N° 1269 | Le 17 mars 2020 | Critiques de livres (accès libre)
Choisir la bonne réponse
Afin de (se) convaincre que les jeunes radicalisés sont amendables, quand l’opinion courante les rejette dans une altérité irréductible, les travailleurs sociaux évoquent volontiers l’emprise et l’embrigadement dont ils seraient victimes. Pourtant, le succès d’une idéologie dépend avant tout de l’écho qu’elle produit avec les ressentis de ses potentiels adeptes. C’est cette corrélation que les deux auteurs établissent à partir de l’étude minutieuse de 166 dossiers éducatifs, d’une soixantaine d’entretiens avec des professionnels et de plusieurs audiences judiciaires. Malgré l’hétérogénéité des situations, la variété des faits, le degré inégal d’accomplissement et la fluctuation de la réponse publique, ils ont réussi à établir une typologie tout à fait utile. Même s’ils prennent la précaution de rappeler que les frontières ne sont jamais étanches, ils distinguent d’abord le groupe dit de la « radicalité apaisante ». Ce sont surtout des femmes qui recherchent une protection contre un environnement menaçant, la religion servant de guide et de cadre, fournissant des repères symboliques stables et étayants, apportant routine et prévisibilité dans un monde vécu comme instable. Second groupe, celui de la « radicalité rebelle » qui s’oppose, la provocation devenant une opportunité facile pour marquer sa contestation du cadre familial et institutionnel. Les attitudes intransigeantes et les propos outranciers n’ont alors d’autres fondements que d’ébranler l’autorité des adultes, l’exhibition d’une dangerosité potentielle permettant d’être pris au sérieux. Troisième catégorie, la « radicalité agonistique ». Coutumiers d’une délinquance qui les confronte traditionnellement aux institutions judiciaires et éducatives, ces jeunes trouvent dans l’extrémisme des valeurs familières fondées sur la force, le conflit violent et la brutalité des relations. Enfin, vient la « radicalité utopique » tendant vers la quête d’idéal.
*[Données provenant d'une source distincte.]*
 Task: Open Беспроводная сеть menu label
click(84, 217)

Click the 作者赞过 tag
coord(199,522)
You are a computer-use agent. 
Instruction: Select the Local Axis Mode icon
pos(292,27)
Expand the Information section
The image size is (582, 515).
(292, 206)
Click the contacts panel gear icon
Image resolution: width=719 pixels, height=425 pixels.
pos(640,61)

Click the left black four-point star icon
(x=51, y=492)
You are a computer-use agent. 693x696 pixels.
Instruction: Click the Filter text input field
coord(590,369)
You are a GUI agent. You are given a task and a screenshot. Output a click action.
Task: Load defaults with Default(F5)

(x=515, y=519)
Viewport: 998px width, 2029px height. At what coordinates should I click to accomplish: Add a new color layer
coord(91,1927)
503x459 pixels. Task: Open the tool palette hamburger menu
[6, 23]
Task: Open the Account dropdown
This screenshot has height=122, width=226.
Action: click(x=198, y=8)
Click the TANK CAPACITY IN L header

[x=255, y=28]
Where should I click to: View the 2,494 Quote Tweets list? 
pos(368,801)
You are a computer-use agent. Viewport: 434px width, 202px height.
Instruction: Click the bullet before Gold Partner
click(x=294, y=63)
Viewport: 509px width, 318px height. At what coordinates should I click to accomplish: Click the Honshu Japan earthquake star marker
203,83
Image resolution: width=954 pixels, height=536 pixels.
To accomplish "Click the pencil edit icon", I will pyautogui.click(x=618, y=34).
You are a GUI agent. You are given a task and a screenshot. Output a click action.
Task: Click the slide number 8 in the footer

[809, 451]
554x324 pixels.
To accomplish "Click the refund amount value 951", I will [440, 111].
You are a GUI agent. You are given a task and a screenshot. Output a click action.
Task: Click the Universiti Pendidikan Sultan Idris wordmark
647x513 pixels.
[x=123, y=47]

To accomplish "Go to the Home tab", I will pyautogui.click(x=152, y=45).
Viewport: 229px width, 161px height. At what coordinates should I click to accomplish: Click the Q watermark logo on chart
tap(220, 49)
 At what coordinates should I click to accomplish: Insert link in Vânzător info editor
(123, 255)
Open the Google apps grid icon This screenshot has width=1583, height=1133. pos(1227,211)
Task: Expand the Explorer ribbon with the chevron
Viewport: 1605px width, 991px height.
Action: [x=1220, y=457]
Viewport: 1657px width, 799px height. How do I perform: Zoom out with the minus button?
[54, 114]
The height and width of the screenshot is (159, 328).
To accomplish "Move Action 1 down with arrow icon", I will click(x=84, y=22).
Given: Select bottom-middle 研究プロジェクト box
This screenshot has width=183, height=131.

Pour ces mineurs issus de familles stables ayant privilégié leur scolarité, la conversion permet de substituer le projet parental de réussite sociale qu’ils n’ont pas réussi à réaliser par l’utopie d’une communauté mythifiée, censée leur permettre de redéfinir leur position sociale, de résoudre leurs problèmes, de gagner leur autonomie… Pour n’être pas facile, l’identification du registre dans lequel un jeune s’inscrit apparaît utile pour adapter sa réponse.